D’après le taux de récupération, les générations nées en 1930-1940 bénéficie à plein du système avec un taux de récupération de 400 %. De fait, elles n’ont pas eu à supporter un gros effort de cotisation, car le nombre de retraités était beaucoup moins élevé à l’époque et percevaient de faibles pensions. Ce n’est qu’à partir de la génération 1970 que le système de retraite a atteint sa vitesse de croisière avec un taux de récupération de 150 %, qui est relativement stable depuis. Cela peut paraître un peu injuste, mais c’est inhérent au système par répartition: les premières générations qui participent au système ont moins d’effort à fournir
pour le financer, créant ainsi un phénomène de « free lunch » (repas gratuit en anglais).

Enfin, selon le troisième critère, les générations qui suivent celles du baby-boom ont généralement un niveau de vie supérieur à la précédente, à chaque âge. Néanmoins, ce n’est pas le cas pour quelques générations à certains âges en raison de la crise de 2008. Cela dit, c’est un simple effet conjoncturel et en aucune manière structurel. Les réformes paramétriques instaurées depuis 1993 n’avaient pas d’objectif en termes d’équité intergénérationnelle.

Dans la réforme en cours d’élaboration, existent-ils des éléments en faveur de l’équité ?
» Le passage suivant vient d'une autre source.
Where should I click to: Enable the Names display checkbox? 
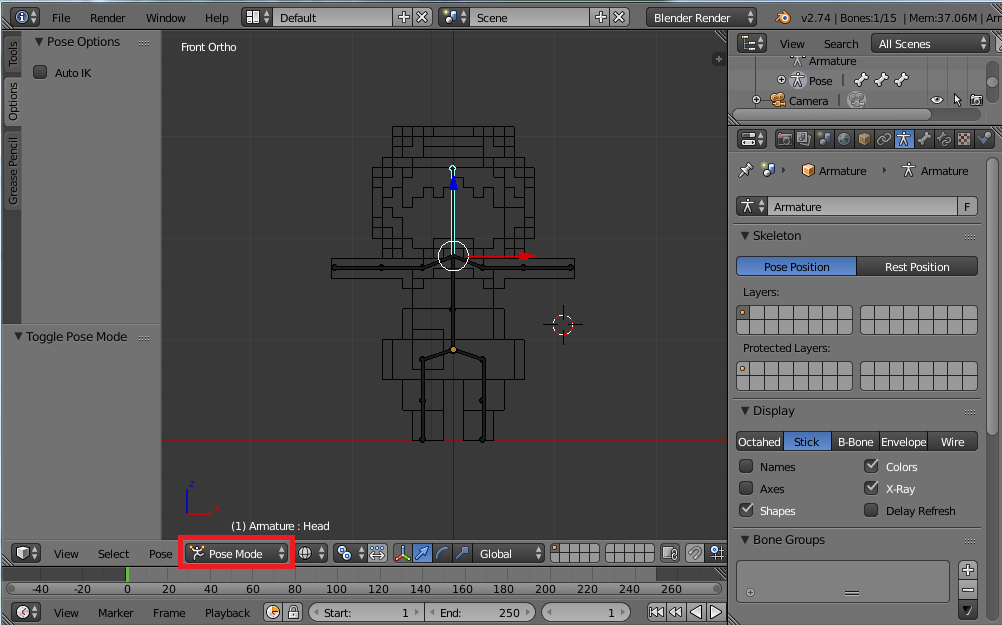click(746, 466)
LR : Difficile de répondre précisément, il reste encore de nombreuses inconnues sur le contenu exact de la réforme. Il y a tout de même un élément intéressant: la volonté d’unifier les régimes et de limiter les régimes spéciaux relève de l’équité intragénérationnelle avec le principe d’un euro cotisé qui donne les
mêmes droits à tous quel que soit le statut. Il y a donc un objectif d’équité qui n’était pas présent dans les réformes précédentes. Quant au système par points et son impact sur l’équité intergénérationnelle, il n’est pas possible de se prononcer, car cela dépendra de ses futures modalités. Nous travaillerons sur cette question dans de prochains travaux.
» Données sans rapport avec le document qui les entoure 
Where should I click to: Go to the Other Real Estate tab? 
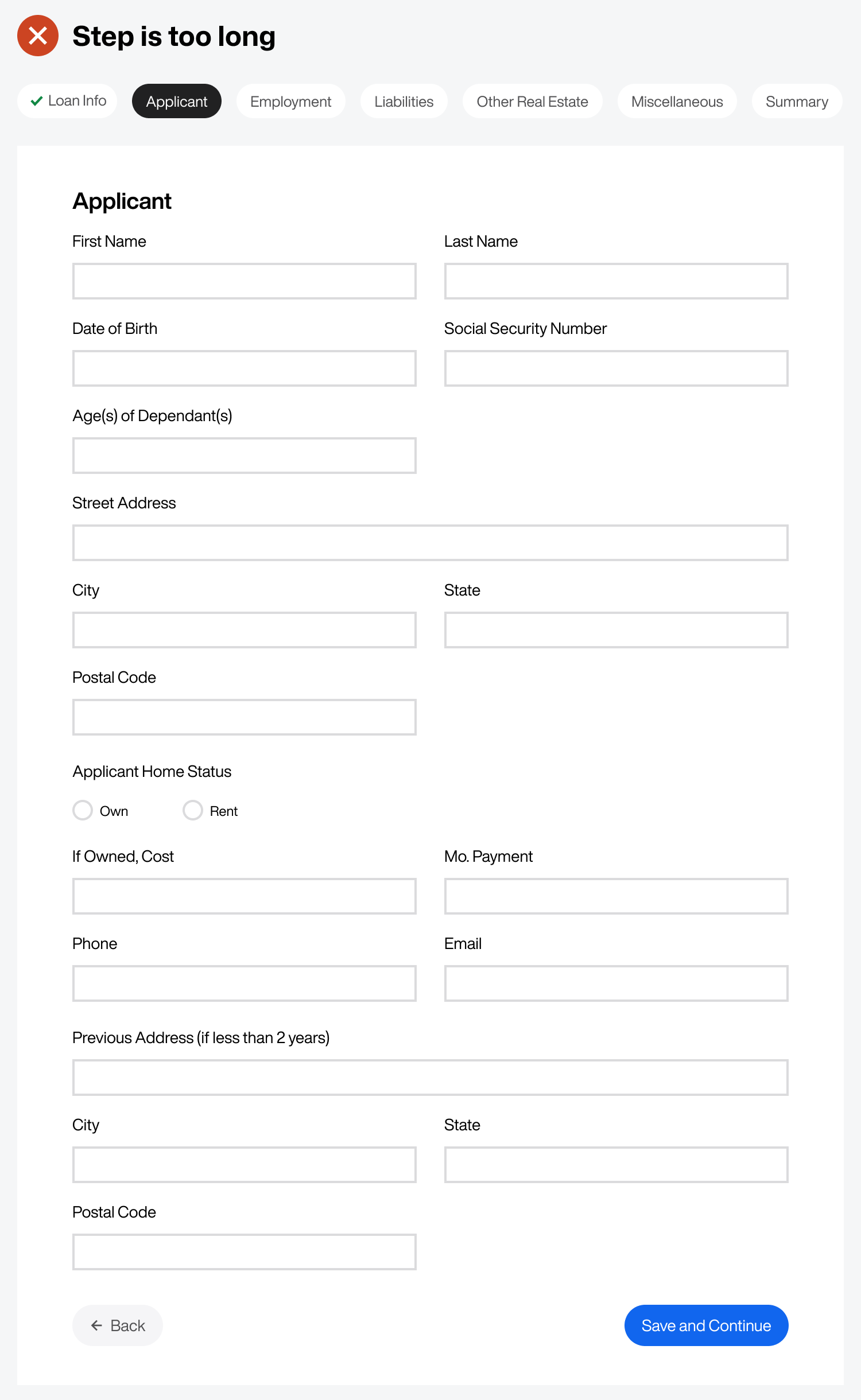coord(532,102)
Quelle serait votre recommandation pour assurer une équité intergénérationnelle ?
LR : Il serait pertinent d’effectuer, ex ante, des évaluations d’impacts de la future réforme sur les trois critères d’équité. Avec mon collègue Xavier Chojnicki, nous allons justement réutiliser notre modèle MELETE pour réaliser ces évaluations lorsque les détails de la réforme seront dévoilés.
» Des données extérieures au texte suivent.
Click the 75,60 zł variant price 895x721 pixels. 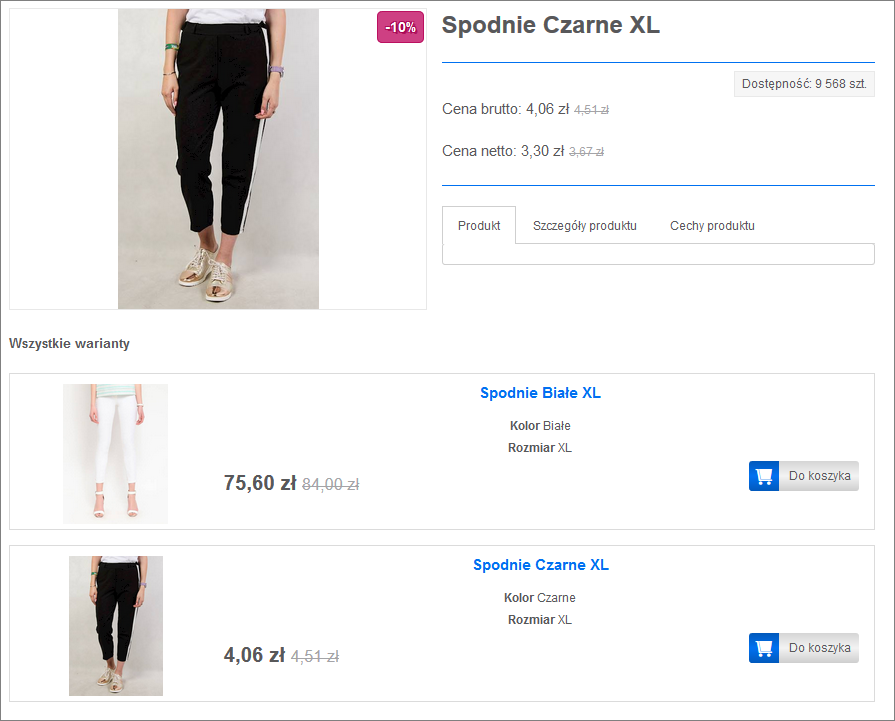pyautogui.click(x=260, y=483)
Lionel Ragot est professeur d’économie à l’Université Paris Nanterre, chercheur associé à la Chaire Transitions démographiques, Transitions économiques (TDTE) et conseiller scientifique au Cepii. Diplômé d’un doctorat en économie de l’Université Paris 1 Panthéon-Sorbonne, ses travaux de recherche portent sur la dynamique de long terme des économies et les politiques structurelles.